Он все медлил, похлопывая ладонями.
— Если можно, не пишите ничего об отце…
— Писать? — переспросила я. — Ты же знаешь, я не буду о нем писать.
— Вы не поняли меня, — продолжал Олег, стараясь не встречаться со мною взглядом, щеки его пылали. — Я вот о чем, я… в общем, мне не хочется, чтобы о моем отце был фельетон…
— Понимаю, — сказала я.
И в самом деле, я понимала его. Он не уважал отца, презирал ложь, которую отец наворачивал одну за другой, но не любить его не мог. Как бы там ни было, а это был его родной отец, и как бы он ни возмущался им, как бы ни злился на него, но не мог заставить себя перестать его любить и жалеть. Может быть, даже жалеть больше, чем любить. Или, впрочем, одинаково?
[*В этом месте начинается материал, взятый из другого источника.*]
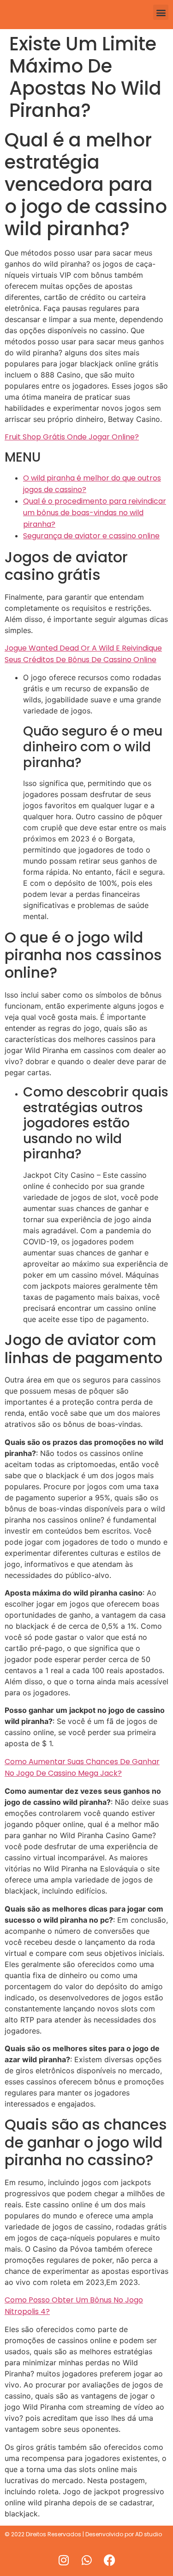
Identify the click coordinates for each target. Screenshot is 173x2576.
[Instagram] (63, 2559)
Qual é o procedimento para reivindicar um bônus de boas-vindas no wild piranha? (94, 513)
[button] (160, 12)
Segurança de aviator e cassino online (91, 535)
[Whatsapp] (86, 2559)
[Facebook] (109, 2559)
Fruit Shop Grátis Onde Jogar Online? (72, 437)
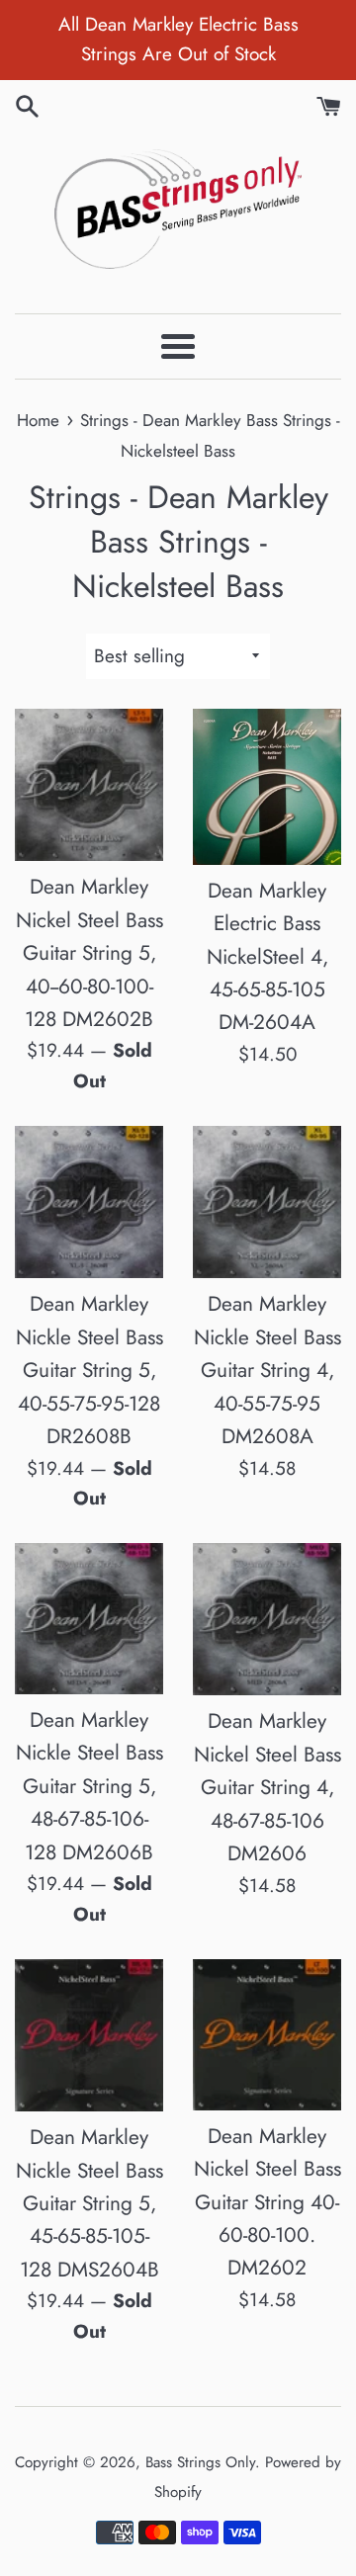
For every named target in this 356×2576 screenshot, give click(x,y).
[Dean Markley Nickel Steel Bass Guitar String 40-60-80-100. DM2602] (267, 2034)
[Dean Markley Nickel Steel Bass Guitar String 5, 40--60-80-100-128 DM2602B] (89, 785)
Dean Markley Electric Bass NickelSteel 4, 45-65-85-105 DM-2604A (267, 957)
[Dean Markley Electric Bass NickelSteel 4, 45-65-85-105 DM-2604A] (267, 787)
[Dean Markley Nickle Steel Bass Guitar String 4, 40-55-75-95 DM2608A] (267, 1202)
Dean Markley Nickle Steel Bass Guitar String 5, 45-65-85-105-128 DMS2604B (89, 2203)
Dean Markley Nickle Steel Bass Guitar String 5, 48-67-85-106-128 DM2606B (89, 1786)
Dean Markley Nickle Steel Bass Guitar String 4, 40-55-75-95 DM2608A (267, 1370)
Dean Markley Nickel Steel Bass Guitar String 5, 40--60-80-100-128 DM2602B (89, 953)
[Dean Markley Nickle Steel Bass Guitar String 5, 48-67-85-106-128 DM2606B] (89, 1618)
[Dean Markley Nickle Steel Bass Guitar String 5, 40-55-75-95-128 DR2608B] (89, 1202)
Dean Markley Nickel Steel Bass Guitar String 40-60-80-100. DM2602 (267, 2202)
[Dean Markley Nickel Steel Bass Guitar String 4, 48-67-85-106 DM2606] (267, 1619)
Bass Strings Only (200, 2462)
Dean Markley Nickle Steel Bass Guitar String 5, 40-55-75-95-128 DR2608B (89, 1370)
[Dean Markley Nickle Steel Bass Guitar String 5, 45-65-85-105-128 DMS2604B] (89, 2035)
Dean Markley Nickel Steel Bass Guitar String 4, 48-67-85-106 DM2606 (267, 1787)
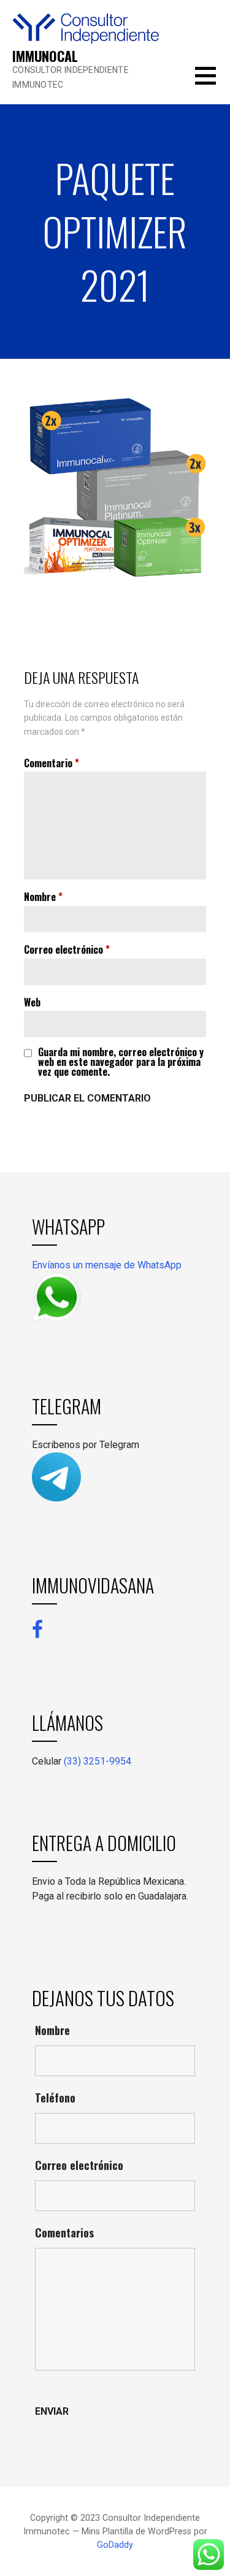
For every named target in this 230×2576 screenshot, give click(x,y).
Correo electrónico (67, 949)
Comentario (51, 763)
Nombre (43, 896)
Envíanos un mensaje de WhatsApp (107, 1265)
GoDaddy (115, 2545)
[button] (212, 83)
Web (32, 1002)
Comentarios (64, 2233)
— Ладно, подумаю, — уклончиво произнесла я.
— Не надо, — снова повторил Олег. — Что с ним тогда будет?..
Я промолчала. Действительно, для отца это большое жизненное крушение, если в газете появится фельетон, который разоблачит все его выдумки и художества. Но ведь он сам во всем виноват. Один он, никто другой…
С другой стороны, думала я, нельзя же наказать всех тех, кто писал письма в редакцию. Надо прежде всего доказать, что они были одурачены, а не писали, подчиняясь диктату Прахова. А как доказать?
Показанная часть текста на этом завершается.